Toll-free Strait of Hormuz deal: US, Iran MOU signed June 19
The US expects the toll-free Strait of Hormuz to reopen as Iran prepares to sign a memorandum of understanding (MOU) in Switzerland on June 19, 2026. Vice President JD Vance confirmed that Iran’s key officials will attend, after weeks of backchannel diplomacy facilitated by Pakistan.
The Strait of Hormuz closure followed US and Israeli strikes on Iran on Feb. 28, 2026, when Iran blockaded the chokepoint. Oil markets reacted with sharp volatility and higher energy prices.
Under the June 14 framework, the MOU guarantees the Strait of Hormuz will remain permanently toll-free, restoring the pre-war shipping status quo. President Donald Trump authorized a toll-free reopening and the removal of the US naval blockade. A 60-day ceasefire is included, during which negotiations are expected to focus on Iran’s nuclear program, along with sanctions relief and regional security arrangements.
However, this is an MOU rather than a binding treaty. If there is no meaningful progress on the nuclear and sanctions issues by the end of the 60-day window, the framework could unravel.
Market relevance: reopening a key global energy corridor should ease oil risk premiums and help stabilize crude prices, which can support broader risk sentiment. But because the toll-free Strait of Hormuz arrangement depends on follow-through, traders may still price in headline risk around nuclear talks.
Bullish
This news is modestly bullish for crypto because it targets energy-market disruption. A toll-free Strait of Hormuz reopening should reduce crude-price uncertainty and lower the risk premium that often spills over into equity-like assets and risk-on crypto trades. Similar episodes—when major shipping chokepoints or sanctions-related supply threats ease—tend to improve market liquidity expectations and compress volatility, which can support BTC and broader altcoin momentum.

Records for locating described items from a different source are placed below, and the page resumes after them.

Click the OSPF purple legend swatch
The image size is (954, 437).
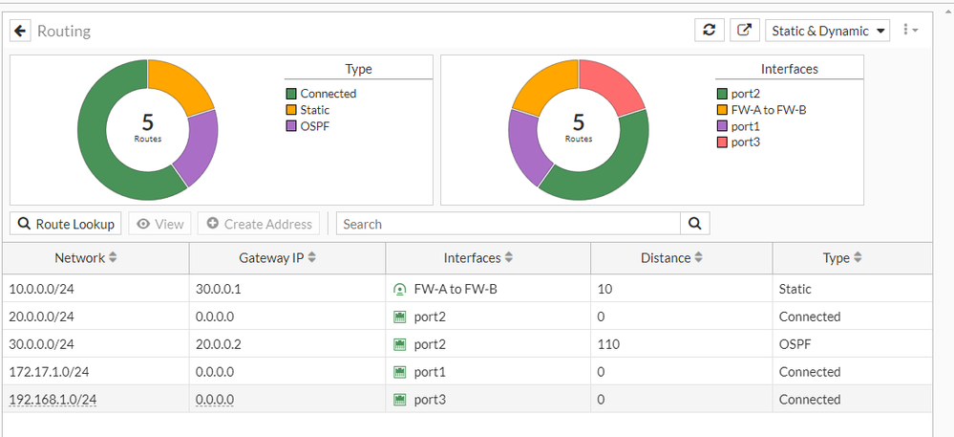click(x=291, y=126)
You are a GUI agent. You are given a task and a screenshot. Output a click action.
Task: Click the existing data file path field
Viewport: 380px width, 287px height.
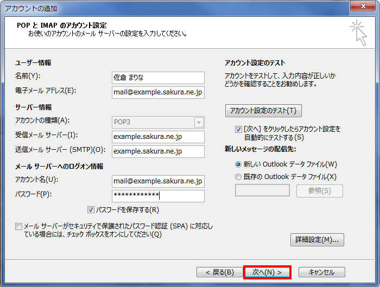point(262,190)
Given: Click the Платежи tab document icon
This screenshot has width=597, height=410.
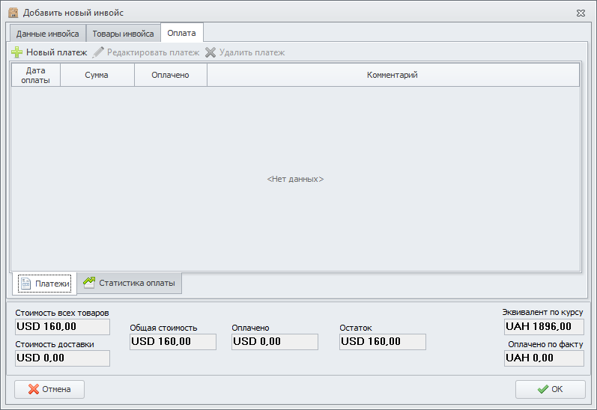Looking at the screenshot, I should [x=25, y=284].
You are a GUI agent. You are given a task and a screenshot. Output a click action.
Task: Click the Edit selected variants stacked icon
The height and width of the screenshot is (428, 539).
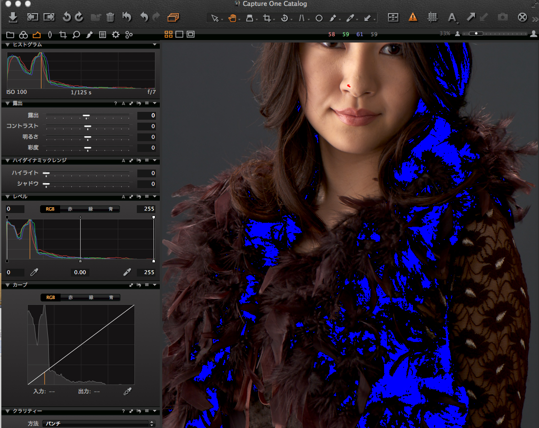click(x=173, y=18)
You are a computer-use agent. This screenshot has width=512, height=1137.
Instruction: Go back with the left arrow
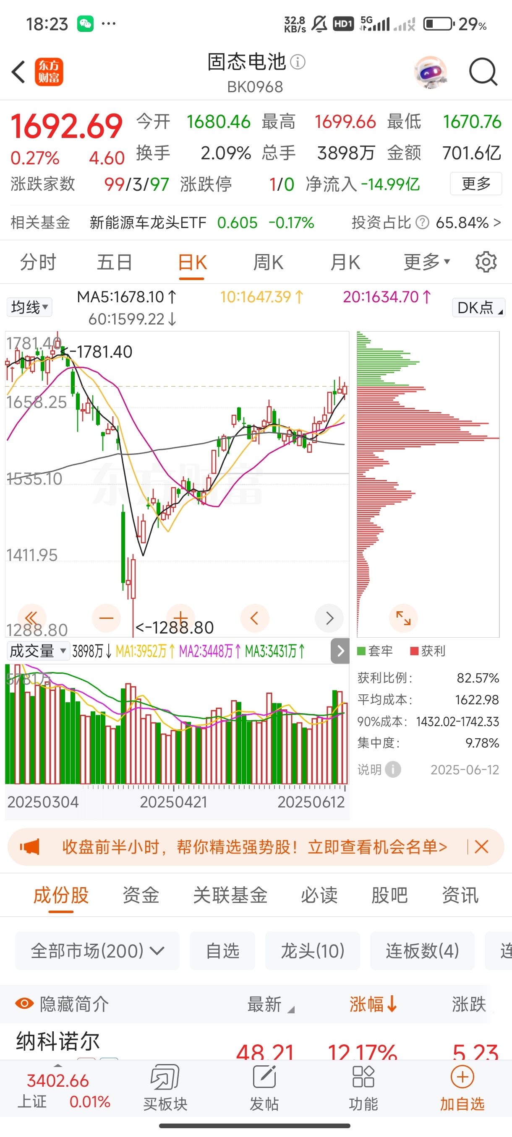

Still, the catalyst is a non-binding MOU, not a final treaty. The 60-day ceasefire window means traders may buy the headline relief short-term, but will likely fade or hedge exposure if nuclear and sanctions progress appears weak. In the short run, expect a sentiment lift and potentially tighter correlation with crude. In the long run, follow-through on nuclear talks will be the deciding factor; failure would reintroduce volatility, which can pressure risk assets and crypto positioning.